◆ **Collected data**
************

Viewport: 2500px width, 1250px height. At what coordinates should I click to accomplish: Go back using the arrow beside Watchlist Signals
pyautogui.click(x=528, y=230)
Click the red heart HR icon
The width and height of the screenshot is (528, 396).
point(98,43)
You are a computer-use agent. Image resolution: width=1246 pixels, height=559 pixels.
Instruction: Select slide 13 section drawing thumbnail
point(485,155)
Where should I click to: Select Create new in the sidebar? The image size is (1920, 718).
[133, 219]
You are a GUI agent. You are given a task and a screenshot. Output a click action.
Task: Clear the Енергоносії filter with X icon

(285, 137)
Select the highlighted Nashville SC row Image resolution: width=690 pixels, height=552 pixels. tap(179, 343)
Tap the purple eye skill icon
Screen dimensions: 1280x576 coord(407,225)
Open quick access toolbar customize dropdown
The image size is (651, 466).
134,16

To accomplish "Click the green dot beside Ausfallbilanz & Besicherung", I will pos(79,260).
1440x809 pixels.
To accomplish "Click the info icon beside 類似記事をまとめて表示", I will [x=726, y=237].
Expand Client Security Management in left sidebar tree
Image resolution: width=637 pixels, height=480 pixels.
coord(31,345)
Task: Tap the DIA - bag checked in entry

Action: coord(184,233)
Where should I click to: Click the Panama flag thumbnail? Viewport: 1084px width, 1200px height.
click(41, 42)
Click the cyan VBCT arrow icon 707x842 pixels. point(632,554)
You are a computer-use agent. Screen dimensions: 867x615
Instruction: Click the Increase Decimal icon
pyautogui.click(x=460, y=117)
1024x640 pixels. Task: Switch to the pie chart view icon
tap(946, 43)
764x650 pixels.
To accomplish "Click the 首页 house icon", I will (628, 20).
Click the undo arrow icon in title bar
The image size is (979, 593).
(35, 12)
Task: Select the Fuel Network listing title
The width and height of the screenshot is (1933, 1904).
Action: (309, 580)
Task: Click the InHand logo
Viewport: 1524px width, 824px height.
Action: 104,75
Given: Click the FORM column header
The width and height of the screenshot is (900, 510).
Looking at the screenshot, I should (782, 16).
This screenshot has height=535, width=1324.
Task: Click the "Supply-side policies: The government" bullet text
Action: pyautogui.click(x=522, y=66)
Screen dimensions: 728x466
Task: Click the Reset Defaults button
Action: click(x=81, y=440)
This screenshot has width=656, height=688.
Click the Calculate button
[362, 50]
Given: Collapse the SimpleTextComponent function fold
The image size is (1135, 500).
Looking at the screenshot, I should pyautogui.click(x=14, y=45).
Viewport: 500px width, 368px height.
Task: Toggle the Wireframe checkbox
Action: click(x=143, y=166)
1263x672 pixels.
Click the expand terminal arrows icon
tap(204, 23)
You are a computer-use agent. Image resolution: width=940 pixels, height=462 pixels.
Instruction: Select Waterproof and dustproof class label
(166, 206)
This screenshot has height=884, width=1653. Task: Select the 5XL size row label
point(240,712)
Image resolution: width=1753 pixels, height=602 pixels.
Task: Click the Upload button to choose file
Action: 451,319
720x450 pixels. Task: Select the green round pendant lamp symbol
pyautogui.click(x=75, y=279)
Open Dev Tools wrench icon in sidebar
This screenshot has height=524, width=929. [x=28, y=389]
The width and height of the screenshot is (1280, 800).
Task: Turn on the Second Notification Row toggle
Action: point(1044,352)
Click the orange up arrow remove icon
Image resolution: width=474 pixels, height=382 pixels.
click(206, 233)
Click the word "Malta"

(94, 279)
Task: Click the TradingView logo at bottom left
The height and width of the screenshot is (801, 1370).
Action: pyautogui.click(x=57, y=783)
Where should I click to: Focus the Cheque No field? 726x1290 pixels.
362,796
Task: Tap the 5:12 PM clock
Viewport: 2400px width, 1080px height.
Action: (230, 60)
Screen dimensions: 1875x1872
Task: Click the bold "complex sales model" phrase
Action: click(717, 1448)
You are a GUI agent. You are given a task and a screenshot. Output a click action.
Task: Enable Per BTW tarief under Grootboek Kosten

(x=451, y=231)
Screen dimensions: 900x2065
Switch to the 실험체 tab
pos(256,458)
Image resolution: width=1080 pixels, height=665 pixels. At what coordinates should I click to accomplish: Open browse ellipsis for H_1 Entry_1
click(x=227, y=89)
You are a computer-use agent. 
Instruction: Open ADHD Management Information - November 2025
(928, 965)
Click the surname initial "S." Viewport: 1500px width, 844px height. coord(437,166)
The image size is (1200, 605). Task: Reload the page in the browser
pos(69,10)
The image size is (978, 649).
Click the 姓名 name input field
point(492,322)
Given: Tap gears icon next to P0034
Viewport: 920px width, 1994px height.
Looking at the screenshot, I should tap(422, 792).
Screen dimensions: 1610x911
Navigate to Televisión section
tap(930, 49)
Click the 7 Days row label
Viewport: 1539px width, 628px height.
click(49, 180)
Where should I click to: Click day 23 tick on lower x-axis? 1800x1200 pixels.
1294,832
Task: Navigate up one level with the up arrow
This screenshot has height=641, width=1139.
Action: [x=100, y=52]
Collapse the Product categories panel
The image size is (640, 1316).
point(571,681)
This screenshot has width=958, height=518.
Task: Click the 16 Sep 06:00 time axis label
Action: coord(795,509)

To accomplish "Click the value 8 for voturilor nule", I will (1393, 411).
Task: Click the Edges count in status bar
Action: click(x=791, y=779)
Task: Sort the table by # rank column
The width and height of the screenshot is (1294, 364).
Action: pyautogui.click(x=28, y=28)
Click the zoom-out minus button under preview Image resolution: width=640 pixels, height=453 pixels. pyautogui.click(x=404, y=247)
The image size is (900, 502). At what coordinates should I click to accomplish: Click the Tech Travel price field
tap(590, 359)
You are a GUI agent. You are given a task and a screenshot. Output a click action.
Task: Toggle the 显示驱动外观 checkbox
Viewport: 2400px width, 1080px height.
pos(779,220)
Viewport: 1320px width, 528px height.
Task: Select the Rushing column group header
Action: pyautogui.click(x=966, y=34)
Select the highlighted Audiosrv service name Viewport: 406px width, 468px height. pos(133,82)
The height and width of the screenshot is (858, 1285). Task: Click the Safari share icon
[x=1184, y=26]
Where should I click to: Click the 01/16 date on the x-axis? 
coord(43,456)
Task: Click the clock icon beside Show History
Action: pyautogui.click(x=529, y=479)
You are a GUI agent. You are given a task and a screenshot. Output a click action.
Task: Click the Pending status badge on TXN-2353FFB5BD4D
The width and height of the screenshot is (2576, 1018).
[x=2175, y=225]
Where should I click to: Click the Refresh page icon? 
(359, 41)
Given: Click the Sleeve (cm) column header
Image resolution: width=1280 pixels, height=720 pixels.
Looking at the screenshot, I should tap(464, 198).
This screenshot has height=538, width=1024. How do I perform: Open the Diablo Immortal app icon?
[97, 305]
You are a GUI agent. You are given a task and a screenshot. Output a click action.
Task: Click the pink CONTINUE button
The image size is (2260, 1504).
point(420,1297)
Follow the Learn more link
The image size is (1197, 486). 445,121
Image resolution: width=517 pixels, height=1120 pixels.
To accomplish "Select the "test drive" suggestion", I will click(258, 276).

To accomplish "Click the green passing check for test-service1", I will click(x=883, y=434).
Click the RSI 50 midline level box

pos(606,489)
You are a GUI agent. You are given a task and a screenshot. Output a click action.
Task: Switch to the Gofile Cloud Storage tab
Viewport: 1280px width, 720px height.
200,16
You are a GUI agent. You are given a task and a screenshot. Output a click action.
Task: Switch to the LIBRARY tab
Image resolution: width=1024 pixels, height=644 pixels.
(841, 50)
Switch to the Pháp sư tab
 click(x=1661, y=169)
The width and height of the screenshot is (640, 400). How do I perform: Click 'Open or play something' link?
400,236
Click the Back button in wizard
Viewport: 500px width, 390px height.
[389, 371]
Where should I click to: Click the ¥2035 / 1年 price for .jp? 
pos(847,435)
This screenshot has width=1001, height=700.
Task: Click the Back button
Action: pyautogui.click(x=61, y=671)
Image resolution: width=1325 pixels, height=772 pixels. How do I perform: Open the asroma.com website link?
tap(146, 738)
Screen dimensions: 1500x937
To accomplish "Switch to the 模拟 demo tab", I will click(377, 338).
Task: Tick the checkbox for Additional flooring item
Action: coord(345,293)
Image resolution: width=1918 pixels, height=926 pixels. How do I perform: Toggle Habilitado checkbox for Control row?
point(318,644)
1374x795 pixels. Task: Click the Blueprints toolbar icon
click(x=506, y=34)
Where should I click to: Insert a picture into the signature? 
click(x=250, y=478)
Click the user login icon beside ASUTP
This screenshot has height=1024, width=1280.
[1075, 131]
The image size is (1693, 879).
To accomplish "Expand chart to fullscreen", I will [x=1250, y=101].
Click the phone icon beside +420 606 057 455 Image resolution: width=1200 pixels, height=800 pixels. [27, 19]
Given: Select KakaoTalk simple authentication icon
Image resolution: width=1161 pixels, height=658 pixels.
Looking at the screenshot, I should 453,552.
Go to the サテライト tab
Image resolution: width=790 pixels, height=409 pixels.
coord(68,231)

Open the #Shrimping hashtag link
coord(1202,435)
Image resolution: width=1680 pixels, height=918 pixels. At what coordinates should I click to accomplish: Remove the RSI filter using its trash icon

************

◆ **PROBLEM DETAILS**
All lines from the one that holds "Image resolution: width=790" through the end of the records are to be returned exactly, including both boundary lines, and no others.

◆ **RESPONSE TO THIS TASK**
Image resolution: width=790 pixels, height=409 pixels.
coord(68,231)

Open the #Shrimping hashtag link
coord(1202,435)
Image resolution: width=1680 pixels, height=918 pixels. At what coordinates should I click to accomplish: Remove the RSI filter using its trash icon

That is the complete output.